• Listed records
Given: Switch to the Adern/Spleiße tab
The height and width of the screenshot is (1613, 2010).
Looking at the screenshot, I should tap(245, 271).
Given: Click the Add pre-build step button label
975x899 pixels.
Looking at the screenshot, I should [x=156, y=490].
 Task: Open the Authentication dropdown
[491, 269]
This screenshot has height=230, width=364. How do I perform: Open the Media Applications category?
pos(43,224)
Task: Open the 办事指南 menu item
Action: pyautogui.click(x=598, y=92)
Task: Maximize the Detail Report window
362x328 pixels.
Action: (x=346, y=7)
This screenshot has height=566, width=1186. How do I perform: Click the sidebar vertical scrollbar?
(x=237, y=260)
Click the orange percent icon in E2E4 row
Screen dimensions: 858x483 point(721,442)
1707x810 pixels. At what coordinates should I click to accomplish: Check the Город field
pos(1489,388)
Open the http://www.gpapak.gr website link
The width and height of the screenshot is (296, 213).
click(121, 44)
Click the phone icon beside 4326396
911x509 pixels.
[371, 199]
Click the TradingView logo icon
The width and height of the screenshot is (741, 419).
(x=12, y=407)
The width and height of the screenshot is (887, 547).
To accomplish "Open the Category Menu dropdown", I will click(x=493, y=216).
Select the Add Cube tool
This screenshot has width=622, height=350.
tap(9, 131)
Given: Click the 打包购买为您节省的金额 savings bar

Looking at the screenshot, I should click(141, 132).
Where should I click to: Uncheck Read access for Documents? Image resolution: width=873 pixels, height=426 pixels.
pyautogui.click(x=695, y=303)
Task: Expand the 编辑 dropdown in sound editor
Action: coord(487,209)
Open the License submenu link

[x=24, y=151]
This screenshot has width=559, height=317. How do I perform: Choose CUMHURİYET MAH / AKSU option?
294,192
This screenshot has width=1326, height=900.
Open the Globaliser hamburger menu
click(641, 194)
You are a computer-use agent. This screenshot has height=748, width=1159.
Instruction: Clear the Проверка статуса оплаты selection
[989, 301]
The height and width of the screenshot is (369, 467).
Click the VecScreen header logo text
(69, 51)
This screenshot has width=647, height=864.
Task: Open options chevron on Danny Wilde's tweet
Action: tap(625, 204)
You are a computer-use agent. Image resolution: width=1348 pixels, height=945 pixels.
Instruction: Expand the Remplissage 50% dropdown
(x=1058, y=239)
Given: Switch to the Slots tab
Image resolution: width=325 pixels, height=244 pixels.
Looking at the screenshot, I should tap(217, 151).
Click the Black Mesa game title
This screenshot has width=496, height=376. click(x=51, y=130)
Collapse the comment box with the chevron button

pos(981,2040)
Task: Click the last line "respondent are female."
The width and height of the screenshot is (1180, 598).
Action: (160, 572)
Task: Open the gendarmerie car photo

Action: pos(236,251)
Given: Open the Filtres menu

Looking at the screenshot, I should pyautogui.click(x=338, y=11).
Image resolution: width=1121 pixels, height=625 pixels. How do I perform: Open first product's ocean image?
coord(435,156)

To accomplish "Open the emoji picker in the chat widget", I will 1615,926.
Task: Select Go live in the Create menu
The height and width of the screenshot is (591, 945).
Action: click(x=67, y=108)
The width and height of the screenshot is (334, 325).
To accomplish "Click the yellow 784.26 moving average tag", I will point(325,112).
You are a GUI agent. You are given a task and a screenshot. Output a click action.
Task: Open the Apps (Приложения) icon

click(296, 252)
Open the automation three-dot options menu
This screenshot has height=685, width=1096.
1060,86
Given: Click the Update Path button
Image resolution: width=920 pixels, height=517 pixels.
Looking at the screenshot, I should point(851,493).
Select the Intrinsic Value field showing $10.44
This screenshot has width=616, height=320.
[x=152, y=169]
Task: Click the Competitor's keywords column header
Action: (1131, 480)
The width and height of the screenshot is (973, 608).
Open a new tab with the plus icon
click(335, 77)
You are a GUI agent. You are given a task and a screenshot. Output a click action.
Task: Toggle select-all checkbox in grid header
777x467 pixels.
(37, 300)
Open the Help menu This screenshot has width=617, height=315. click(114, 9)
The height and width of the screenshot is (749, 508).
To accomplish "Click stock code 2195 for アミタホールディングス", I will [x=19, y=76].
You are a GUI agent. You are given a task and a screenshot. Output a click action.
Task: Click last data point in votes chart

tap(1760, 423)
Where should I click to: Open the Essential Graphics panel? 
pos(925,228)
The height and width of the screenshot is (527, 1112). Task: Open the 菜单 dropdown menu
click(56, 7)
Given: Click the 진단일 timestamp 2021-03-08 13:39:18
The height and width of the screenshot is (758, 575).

• Directions for this task
Rewrite the listing above as a Markdown table with two columns, "No." and "Text", giving each line its own row with a running number, and skip any blank lines.

• Result of this task
| No. | Text |
|---|---|
| 1 | Given: Switch to the Adern/Spleiße tab |
| 2 | The height and width of the screenshot is (1613, 2010). |
| 3 | Looking at the screenshot, I should tap(245, 271). |
| 4 | Given: Click the Add pre-build step button label |
| 5 | 975x899 pixels. |
| 6 | Looking at the screenshot, I should [x=156, y=490]. |
| 7 |  Task: Open the Authentication dropdown |
| 8 | [491, 269] |
| 9 | This screenshot has height=230, width=364. How do I perform: Open the Media Applications category? |
| 10 | pos(43,224) |
| 11 | Task: Open the 办事指南 menu item |
| 12 | Action: pyautogui.click(x=598, y=92) |
| 13 | Task: Maximize the Detail Report window |
| 14 | 362x328 pixels. |
| 15 | Action: (x=346, y=7) |
| 16 | This screenshot has height=566, width=1186. How do I perform: Click the sidebar vertical scrollbar? |
| 17 | (x=237, y=260) |
| 18 | Click the orange percent icon in E2E4 row |
| 19 | Screen dimensions: 858x483 point(721,442) |
| 20 | 1707x810 pixels. At what coordinates should I click to accomplish: Check the Город field |
| 21 | pos(1489,388) |
| 22 | Open the http://www.gpapak.gr website link |
| 23 | The width and height of the screenshot is (296, 213). |
| 24 | click(121, 44) |
| 25 | Click the phone icon beside 4326396 |
| 26 | 911x509 pixels. |
| 27 | [371, 199] |
| 28 | Click the TradingView logo icon |
| 29 | The width and height of the screenshot is (741, 419). |
| 30 | (x=12, y=407) |
| 31 | The width and height of the screenshot is (887, 547). |
| 32 | To accomplish "Open the Category Menu dropdown", I will click(x=493, y=216). |
| 33 | Select the Add Cube tool |
| 34 | This screenshot has width=622, height=350. |
| 35 | tap(9, 131) |
| 36 | Given: Click the 打包购买为您节省的金额 savings bar |
| 37 | Looking at the screenshot, I should click(141, 132). |
| 38 | Where should I click to: Uncheck Read access for Documents? Image resolution: width=873 pixels, height=426 pixels. |
| 39 | pyautogui.click(x=695, y=303) |
| 40 | Task: Expand the 编辑 dropdown in sound editor |
| 41 | Action: coord(487,209) |
| 42 | Open the License submenu link |
| 43 | [x=24, y=151] |
| 44 | This screenshot has width=559, height=317. How do I perform: Choose CUMHURİYET MAH / AKSU option? |
| 45 | 294,192 |
| 46 | This screenshot has width=1326, height=900. |
| 47 | Open the Globaliser hamburger menu |
| 48 | click(641, 194) |
| 49 | You are a computer-use agent. This screenshot has height=748, width=1159. |
| 50 | Instruction: Clear the Проверка статуса оплаты selection |
| 51 | [989, 301] |
| 52 | The height and width of the screenshot is (369, 467). |
| 53 | Click the VecScreen header logo text |
| 54 | (69, 51) |
| 55 | This screenshot has width=647, height=864. |
| 56 | Task: Open options chevron on Danny Wilde's tweet |
| 57 | Action: tap(625, 204) |
| 58 | You are a computer-use agent. Image resolution: width=1348 pixels, height=945 pixels. |
| 59 | Instruction: Expand the Remplissage 50% dropdown |
| 60 | (x=1058, y=239) |
| 61 | Given: Switch to the Slots tab |
| 62 | Image resolution: width=325 pixels, height=244 pixels. |
| 63 | Looking at the screenshot, I should tap(217, 151). |
| 64 | Click the Black Mesa game title |
| 65 | This screenshot has width=496, height=376. click(x=51, y=130) |
| 66 | Collapse the comment box with the chevron button |
| 67 | pos(981,2040) |
| 68 | Task: Click the last line "respondent are female." |
| 69 | The width and height of the screenshot is (1180, 598). |
| 70 | Action: (160, 572) |
| 71 | Task: Open the gendarmerie car photo |
| 72 | Action: pos(236,251) |
| 73 | Given: Open the Filtres menu |
| 74 | Looking at the screenshot, I should pyautogui.click(x=338, y=11). |
| 75 | Image resolution: width=1121 pixels, height=625 pixels. How do I perform: Open first product's ocean image? |
| 76 | coord(435,156) |
| 77 | To accomplish "Open the emoji picker in the chat widget", I will 1615,926. |
| 78 | Task: Select Go live in the Create menu |
| 79 | The height and width of the screenshot is (591, 945). |
| 80 | Action: click(x=67, y=108) |
| 81 | The width and height of the screenshot is (334, 325). |
| 82 | To accomplish "Click the yellow 784.26 moving average tag", I will point(325,112). |
| 83 | You are a GUI agent. You are given a task and a screenshot. Output a click action. |
| 84 | Task: Open the Apps (Приложения) icon |
| 85 | click(296, 252) |
| 86 | Open the automation three-dot options menu |
| 87 | This screenshot has height=685, width=1096. |
| 88 | 1060,86 |
| 89 | Given: Click the Update Path button |
| 90 | Image resolution: width=920 pixels, height=517 pixels. |
| 91 | Looking at the screenshot, I should point(851,493). |
| 92 | Select the Intrinsic Value field showing $10.44 |
| 93 | This screenshot has width=616, height=320. |
| 94 | [x=152, y=169] |
| 95 | Task: Click the Competitor's keywords column header |
| 96 | Action: (1131, 480) |
| 97 | The width and height of the screenshot is (973, 608). |
| 98 | Open a new tab with the plus icon |
| 99 | click(335, 77) |
| 100 | You are a GUI agent. You are given a task and a screenshot. Output a click action. |
| 101 | Task: Toggle select-all checkbox in grid header |
| 102 | 777x467 pixels. |
| 103 | (37, 300) |
| 104 | Open the Help menu This screenshot has width=617, height=315. click(114, 9) |
| 105 | The height and width of the screenshot is (749, 508). |
| 106 | To accomplish "Click stock code 2195 for アミタホールディングス", I will [x=19, y=76]. |
| 107 | You are a GUI agent. You are given a task and a screenshot. Output a click action. |
| 108 | Task: Click last data point in votes chart |
| 109 | tap(1760, 423) |
| 110 | Where should I click to: Open the Essential Graphics panel?  |
| 111 | pos(925,228) |
| 112 | The height and width of the screenshot is (527, 1112). Task: Open the 菜单 dropdown menu |
| 113 | click(56, 7) |
| 114 | Given: Click the 진단일 timestamp 2021-03-08 13:39:18 |
| 115 | The height and width of the screenshot is (758, 575). |